South African vehicle sales in June 2021 continued to gain momentum in line with industry expectations, Naamsa said on Thursday as it released last month’s sales figures.
A total of 38 030 new vehicles found homes in June, which is a mere 0,8% drop versus May 2021, and a 20,2% increase over June 2020. However, compared with the pre-pandemic market, the industry still has a long way to go – consider that last month’s overall vehicle sales were still 18,5% lower than in June 2019. For the first six months of 2021, the market has grown by 40,1% versus the same period last year, however compared to the first six months of 2019, the market is 11,7% down.

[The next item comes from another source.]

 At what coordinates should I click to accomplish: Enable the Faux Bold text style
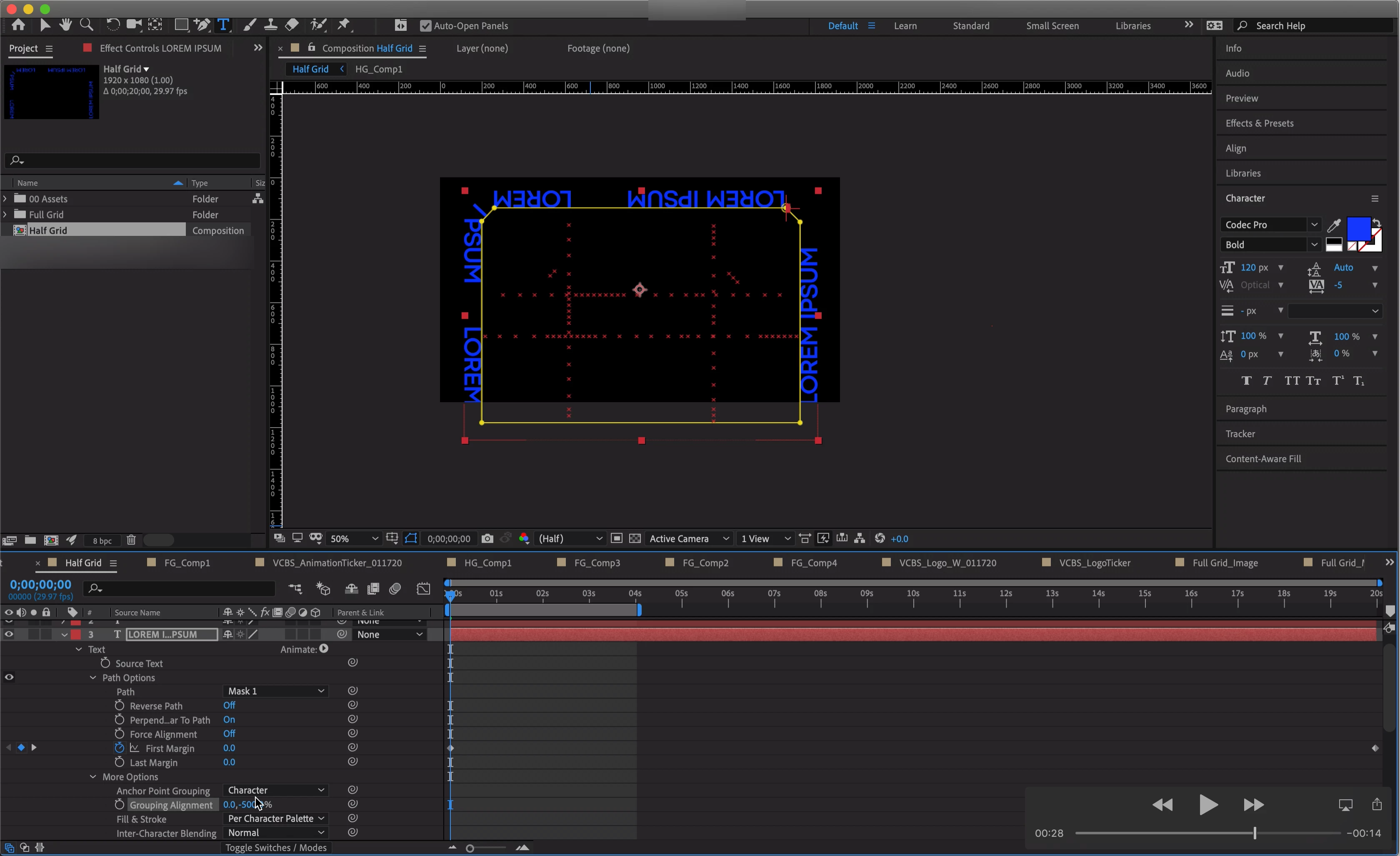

According to Naamsa, 86,3% of new vehicle sales took place through the dealer channels, while 7,6% went to the rental industry, 3,9% to corporate fleets and 2,2% to the government. Passenger cars are leading the growth, gaining 28% year-on-year, while light commercial vehicles were up by only 9,6% versus June 2020.
The export markets gave manufacturers a reason to smile in June, with a total of 28 384 units shipped abroad, which represents a 50,9% gain over June last year. Toyota took the lead in June with 7 497 exports, followed by Volkswagen (7 188), BMW (5 967) and Ford (5 793).
These were the top-selling brands in June 2021
- Toyota – 9 630 units
- Volkswagen – 5 530
- Ford – 3 273
- Hyundai – 2 450
- Nissan – 2 120
- Suzuki Auto – 1 992
- Haval – 1 809
- Isuzu – 1 664
- Kia – 1 557
- Renault – 1 456
- BMW – 1 248
- Mercedes-Benz – 744
- Mazda – 670
- Mahindra – 494
- Peugeot – 407
The long road ahead
“The new vehicle market continued its gradual recovery during the month of June 2020 in the face of a number of challenges, but also opportunities,” Naamsa said in response to the June 2021 sales figures. “Ongoing stronger sales through the dealer channel signals improved consumer and business sentiment, rental companies are re-fleeting again while the delayed replacement cycle, due to lockdown restrictions in 2020, are catching up in contributing to improved new vehicle sales.
“However, of concern is the persistent electricity supply disruptions, port delays, and the third Covid-19 wave of infections being experienced. The vaccine rollout is slow and a
third wave of the pandemic threatens to dent the momentum in consumption in the country, especially if the adjusted alert level 4 lockdown restrictions are extended for longer than the initial two-week period,” the industry association concluded.